A meta-analysis of 5 trials showed that TA1 effectively suppresses viral replication in chronic hepatitis B patients, but the effects arrive 12 months after the cessation of treatment. Aside from that, in various studies, TA-1 increased the effectiveness of standard CHB treatments. 

Thymosin Alpha 1 and Hepatitis C

In a randomized clinical trial involving 109 hepatitis C patients, the combined TA1 and Interferon (IFN) therapy reduced the viral RNA load in 37.1% of patients. The TA1+IFN group also experienced biochemical, histological, and virological improvements at the study’s conclusion.

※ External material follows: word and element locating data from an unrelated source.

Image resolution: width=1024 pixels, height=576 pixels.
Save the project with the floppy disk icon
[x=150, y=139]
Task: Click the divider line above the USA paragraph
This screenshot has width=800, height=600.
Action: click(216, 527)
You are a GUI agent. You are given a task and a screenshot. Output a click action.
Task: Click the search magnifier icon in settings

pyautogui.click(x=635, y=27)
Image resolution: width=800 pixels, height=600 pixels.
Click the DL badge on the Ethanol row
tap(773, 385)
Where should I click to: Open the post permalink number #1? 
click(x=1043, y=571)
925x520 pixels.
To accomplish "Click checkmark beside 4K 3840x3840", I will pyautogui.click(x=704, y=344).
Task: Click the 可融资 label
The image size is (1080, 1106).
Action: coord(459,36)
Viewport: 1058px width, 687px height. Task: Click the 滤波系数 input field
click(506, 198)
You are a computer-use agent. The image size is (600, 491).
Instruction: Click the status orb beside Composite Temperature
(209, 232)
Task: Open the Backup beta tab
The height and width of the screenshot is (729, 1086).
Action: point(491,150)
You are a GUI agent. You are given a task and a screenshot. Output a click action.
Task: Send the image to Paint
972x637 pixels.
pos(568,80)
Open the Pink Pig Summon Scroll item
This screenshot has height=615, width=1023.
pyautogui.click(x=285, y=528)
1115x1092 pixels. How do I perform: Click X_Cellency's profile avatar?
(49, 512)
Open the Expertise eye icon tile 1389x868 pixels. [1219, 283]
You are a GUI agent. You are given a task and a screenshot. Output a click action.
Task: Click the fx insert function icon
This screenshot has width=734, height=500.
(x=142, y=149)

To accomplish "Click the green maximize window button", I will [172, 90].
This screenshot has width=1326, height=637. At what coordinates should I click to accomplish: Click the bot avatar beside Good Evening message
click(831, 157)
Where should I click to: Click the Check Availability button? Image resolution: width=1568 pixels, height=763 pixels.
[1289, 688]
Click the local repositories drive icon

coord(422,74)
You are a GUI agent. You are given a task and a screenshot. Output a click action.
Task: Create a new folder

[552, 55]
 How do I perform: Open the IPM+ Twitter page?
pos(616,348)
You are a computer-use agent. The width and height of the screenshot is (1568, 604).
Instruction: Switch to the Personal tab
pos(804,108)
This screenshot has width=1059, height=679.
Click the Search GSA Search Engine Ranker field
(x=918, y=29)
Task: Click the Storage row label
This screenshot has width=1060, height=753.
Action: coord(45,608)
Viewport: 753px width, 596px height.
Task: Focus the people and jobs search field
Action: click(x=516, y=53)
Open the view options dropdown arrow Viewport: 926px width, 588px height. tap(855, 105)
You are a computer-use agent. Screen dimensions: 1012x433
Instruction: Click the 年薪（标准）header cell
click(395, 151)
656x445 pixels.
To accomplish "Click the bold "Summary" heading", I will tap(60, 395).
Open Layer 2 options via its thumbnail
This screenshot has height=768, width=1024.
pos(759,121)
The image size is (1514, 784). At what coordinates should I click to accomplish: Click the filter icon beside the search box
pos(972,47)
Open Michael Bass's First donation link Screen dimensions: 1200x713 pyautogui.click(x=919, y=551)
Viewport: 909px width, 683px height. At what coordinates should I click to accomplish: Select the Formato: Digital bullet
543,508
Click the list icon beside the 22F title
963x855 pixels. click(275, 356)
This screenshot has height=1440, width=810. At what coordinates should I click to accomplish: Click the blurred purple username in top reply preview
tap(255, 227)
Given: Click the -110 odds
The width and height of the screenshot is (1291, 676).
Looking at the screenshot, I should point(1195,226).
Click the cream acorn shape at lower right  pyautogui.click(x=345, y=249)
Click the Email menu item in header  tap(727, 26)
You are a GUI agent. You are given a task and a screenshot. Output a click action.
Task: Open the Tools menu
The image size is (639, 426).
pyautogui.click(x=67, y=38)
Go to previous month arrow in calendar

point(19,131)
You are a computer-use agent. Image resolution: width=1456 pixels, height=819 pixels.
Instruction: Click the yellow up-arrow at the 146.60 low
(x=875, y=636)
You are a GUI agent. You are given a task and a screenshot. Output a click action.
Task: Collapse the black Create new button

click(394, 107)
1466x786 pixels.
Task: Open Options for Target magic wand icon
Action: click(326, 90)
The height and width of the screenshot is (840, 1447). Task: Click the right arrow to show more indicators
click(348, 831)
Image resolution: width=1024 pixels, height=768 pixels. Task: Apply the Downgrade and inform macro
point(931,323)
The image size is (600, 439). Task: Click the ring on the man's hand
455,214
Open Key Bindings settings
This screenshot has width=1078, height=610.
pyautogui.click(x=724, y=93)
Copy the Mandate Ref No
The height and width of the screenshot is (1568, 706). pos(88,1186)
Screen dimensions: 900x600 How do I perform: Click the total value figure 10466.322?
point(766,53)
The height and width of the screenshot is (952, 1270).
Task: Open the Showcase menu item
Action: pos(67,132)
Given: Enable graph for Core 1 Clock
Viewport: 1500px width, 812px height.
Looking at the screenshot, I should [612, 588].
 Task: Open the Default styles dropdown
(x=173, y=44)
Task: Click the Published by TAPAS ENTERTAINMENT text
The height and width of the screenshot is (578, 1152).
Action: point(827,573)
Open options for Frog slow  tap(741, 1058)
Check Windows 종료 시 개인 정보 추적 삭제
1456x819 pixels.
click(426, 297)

A subsequent meta-analysis seemed to confirm these results. It found that the combined therapy (TA1 and IFN) produced treatment response in 44.7% of patients, compared to 22% in the IFN group. These studies indicate that TA1 is effective in hepatitis C when used as a combined therapy.

Thymosin Alpha 1 and Breast Cancer

In a cell-based study, this immune system modulator suppressed the proliferation and induced apoptosis in breast cancer cells. The compound reportedly did that by enhancing the activity of PTEN, a tumor suppressor gene that is frequently mutated in a variety of human cancers.

Per a cell-based study, a modified TA1 inhibited the growth of breast cancer, both in vitro and in vivo. The drug also suppressed the proliferation of breast cancer cells, induced cell apoptosis (cell death), and enhanced the targeted anti-cancer effect vis-Ã -vis unmodified TA1.


Thymosin Alpha 1 and Lung Cancer

Two clinical trials on TA1 in lung cancer patients have shown that TA1 treatment is associated with significant improvements in immune parameters. It was also associated with prolonged relapse-free time and overall survival, especially for patients with non-bulky tumors.

A phase II clinical study showed that the combination of TA1, IFN, cisplatin (DDP), and etoposide (VP-16) induced the death of human lung cancer cells. The combined therapy was found to be effective in advanced non-small-cell lung cancer with acceptable toxicity.

Thymosin Alpha 1 and Respiratory Disorders

A clinical study investigated the preventive effects of TA1 on patients with chronic obstructive pulmonary disease. Results from the trial show that the peptide offers good protection against the acute exacerbation of this condition by increasing the body’s cellular immune activity. 

A 202 study conducted in China reported that TA1 treatment improved the non-recovery rate in COVID-19 patients. Specifically, TA1 use in COVID-19 patients reduced in-hospital mortality, intubation rate, and length of ICU stay compared to the non-TA1 patient’s group.

Frequently Asked Questions

What is the half-life of Thymosin Alpha 1?
Thymosin Alpha 1 has a serum half-life of approximately 2 hours.